L’affûtage à la main nécessite une très grande expérience de la part de l’opérateur. Celui-ci tient le foret à deux mains et il l’appuie légèrement contre la face plane de la meule, en rotation rapide, en commençant par la partie de la pointe avant (face de dépouille), située immédiatement derrière l’arête de coupe, puis il donne au foret un mouvement de rotation de 90° environ, autour de l’un des axes O1x1 ou O2x2, ce qui revient à faire tourner le foret en abaissant sa partie arrière, pour respecter l’angle de dépouille.

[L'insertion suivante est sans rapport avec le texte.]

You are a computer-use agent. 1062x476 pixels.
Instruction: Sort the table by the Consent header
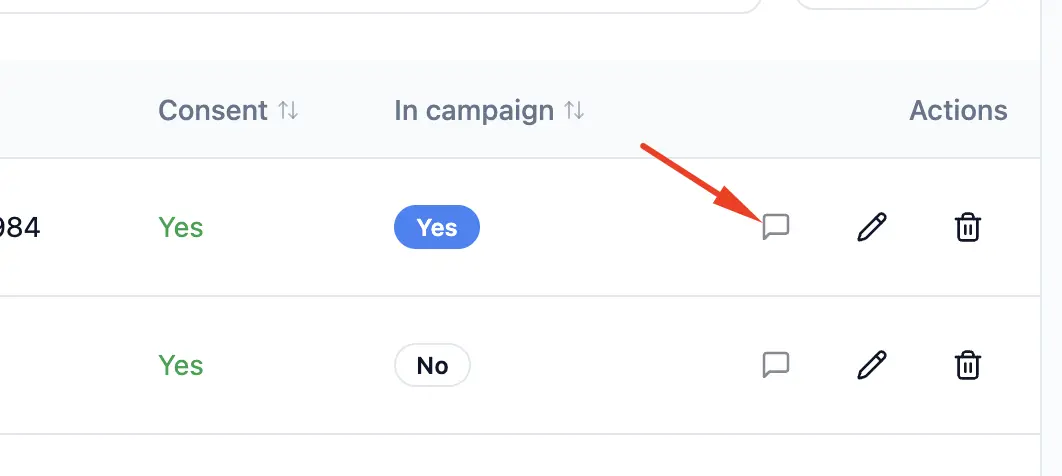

Si l’opérateur se contentait de faire tourner le foret autour de son axe propre (ce que les ouvriers non qualifiés font très souvent dans les ateliers), l’arête ainsi affûtée n’aurait aucune dépouille et le foret, malgré ses tranchants bien aiguisés, ne pourrait pénétrer dans la matière : il chaufferait anormalement et s’émousserait très vite par fluage des arêtes.

Les deux tranchants doivent être affûtés de la même manière et être rigoureusement symétriques par rapport à l’axe du foret. Si l’un des tranchants est situé plus en avant que l’autre, il enlève seul toute la matière lors de l’opération de perçage, d’où un mauvais comportement de l’outil.